Paul Charles, CEO of travel consulting firm PC Agency, said: “There is nothing to prevent infected people from going to Hong Kong and flying from there. The measure is designed to force China to release more accurate information on Covid, but if you exclude Hong Kong, there is very little pressure applied.”

Simon Clarke, associate professor of cellular microbiology at the University of Reading, said data on infection numbers and circulating variables are as opaque in Hong Kong as in China.

“It’s surprising why passengers arriving from there don’t need to be tested,” he said. “I can’t help but think that the UK continues to signal that it will remain open to people from Hong Kong.”

British Airways and Cathay Pacific transport up to 1,178 daily passengers or just over 8,200 passengers per week from Hong Kong to London – a major business and travel destination where tens of thousands of Hong Kongers have fled China through the UK BNO visa programme. route.

‘Slippery slope’

The ministers argued that the COVID tests were proportionate, temporary and largely done to pressure China to be more transparent. Senior lawmakers have warned that this should not be a “slippery slope” for wider reintroduction of Covid measures.

People from the aerospace industry said they believe the Government is placing more emphasis on genomic analysis of post-arrival testing, which can provide early warning of any new variants.
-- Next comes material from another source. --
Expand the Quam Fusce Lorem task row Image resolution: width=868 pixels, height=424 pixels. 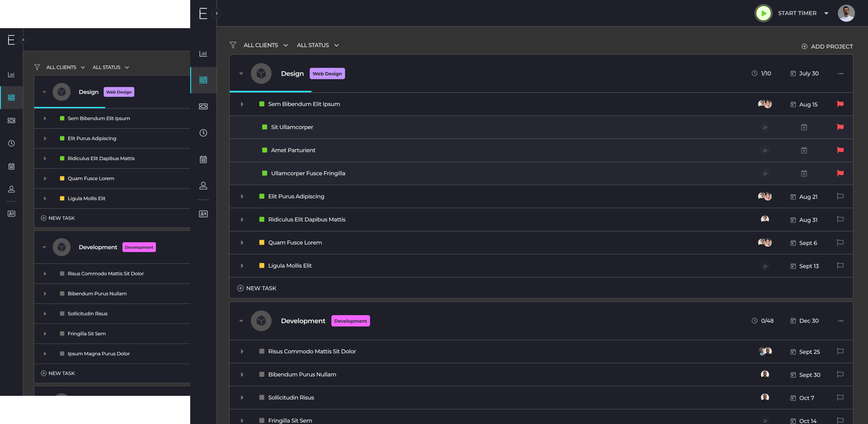point(242,243)
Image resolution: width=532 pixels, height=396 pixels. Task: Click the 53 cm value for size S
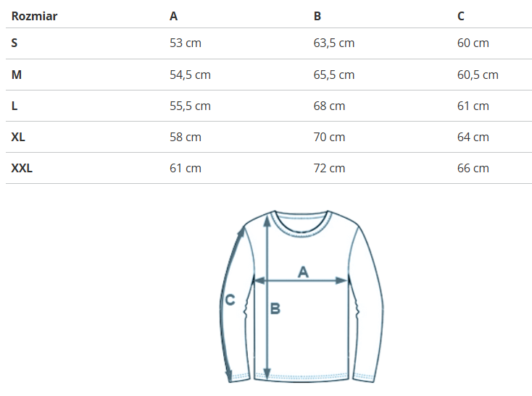pos(185,43)
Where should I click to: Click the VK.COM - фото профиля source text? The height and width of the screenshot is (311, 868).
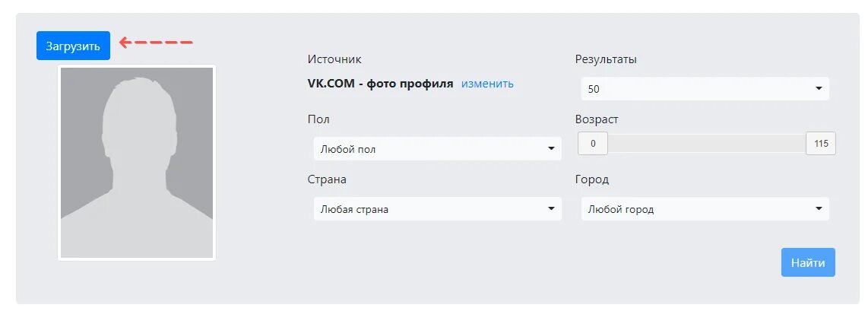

Data from the Hong Kong Health Protection Center suggest an average of 4,529.9 cases per day, equivalent to 0.061 percent of the population. According to Airfinity, an analytics platform, that’s half the rate in China, with 1.8 million infections per day, and 0.13 percent of the population.

Airfinity predicts infections will reach their first peak in China on January 13, with 3.7 million cases per day. In addition to the UK and the US, France, Spain, Italy, Japan, India, South Korea, Malaysia and Taiwan are conducting tests for passengers from China.